**WHAT THE EXERCISE ASKS**
Convert the records starting with the line containing "Given: Click the VIP button" and going on through the line containing "point(1399,119)" into a two-column CSV with the columns input and output. Give one row per record, with each value in a single quoted field and any line breaks replaced by spaces.

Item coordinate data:
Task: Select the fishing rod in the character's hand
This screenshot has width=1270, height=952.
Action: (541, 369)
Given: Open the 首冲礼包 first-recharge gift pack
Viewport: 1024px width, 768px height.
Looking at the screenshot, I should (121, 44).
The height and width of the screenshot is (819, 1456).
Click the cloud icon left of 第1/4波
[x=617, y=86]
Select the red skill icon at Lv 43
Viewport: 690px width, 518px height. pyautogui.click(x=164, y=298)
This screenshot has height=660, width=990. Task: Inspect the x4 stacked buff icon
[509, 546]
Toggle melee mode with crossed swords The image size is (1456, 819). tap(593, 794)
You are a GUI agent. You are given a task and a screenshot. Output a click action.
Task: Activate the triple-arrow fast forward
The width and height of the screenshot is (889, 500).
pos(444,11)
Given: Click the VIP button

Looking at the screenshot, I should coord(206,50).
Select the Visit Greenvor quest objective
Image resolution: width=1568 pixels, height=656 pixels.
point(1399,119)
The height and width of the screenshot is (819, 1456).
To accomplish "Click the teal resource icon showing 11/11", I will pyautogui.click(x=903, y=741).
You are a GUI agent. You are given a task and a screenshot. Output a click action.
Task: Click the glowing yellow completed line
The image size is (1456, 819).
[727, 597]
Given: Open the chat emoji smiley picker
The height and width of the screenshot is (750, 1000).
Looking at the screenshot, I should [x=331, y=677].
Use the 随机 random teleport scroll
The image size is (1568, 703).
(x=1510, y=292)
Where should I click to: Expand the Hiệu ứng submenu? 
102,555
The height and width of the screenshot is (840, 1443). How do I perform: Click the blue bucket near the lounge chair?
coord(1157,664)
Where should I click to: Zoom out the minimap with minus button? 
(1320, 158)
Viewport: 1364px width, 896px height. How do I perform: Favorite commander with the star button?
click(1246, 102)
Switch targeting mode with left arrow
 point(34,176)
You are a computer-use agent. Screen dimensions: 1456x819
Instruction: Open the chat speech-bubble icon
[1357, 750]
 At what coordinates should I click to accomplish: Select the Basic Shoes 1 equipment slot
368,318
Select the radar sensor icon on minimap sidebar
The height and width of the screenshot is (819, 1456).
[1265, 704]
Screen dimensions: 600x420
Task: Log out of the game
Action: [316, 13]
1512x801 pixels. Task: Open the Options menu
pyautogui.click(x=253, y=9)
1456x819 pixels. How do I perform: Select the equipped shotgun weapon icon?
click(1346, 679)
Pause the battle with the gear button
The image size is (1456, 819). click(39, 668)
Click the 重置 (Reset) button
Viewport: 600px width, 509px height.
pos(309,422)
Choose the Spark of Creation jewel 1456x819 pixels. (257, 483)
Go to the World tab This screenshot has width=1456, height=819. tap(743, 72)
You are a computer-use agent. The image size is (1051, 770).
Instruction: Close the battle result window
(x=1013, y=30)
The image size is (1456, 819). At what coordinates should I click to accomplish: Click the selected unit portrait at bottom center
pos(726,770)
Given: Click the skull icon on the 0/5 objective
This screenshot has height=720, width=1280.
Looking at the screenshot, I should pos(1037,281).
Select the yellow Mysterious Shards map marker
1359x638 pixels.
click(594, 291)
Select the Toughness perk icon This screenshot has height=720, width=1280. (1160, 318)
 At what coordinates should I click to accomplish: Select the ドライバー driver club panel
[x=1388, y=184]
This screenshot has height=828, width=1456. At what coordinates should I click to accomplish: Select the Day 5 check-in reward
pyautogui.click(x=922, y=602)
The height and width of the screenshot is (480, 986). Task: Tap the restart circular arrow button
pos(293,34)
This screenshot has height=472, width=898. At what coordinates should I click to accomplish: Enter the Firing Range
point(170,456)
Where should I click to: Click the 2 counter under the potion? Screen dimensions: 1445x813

**CORRECT RESPONSE**
input,output
"Given: Click the VIP button","Looking at the screenshot, I should coord(206,50)."
"Select the Visit Greenvor quest objective Image resolution: width=1568 pixels, height=656 pixels.","point(1399,119)"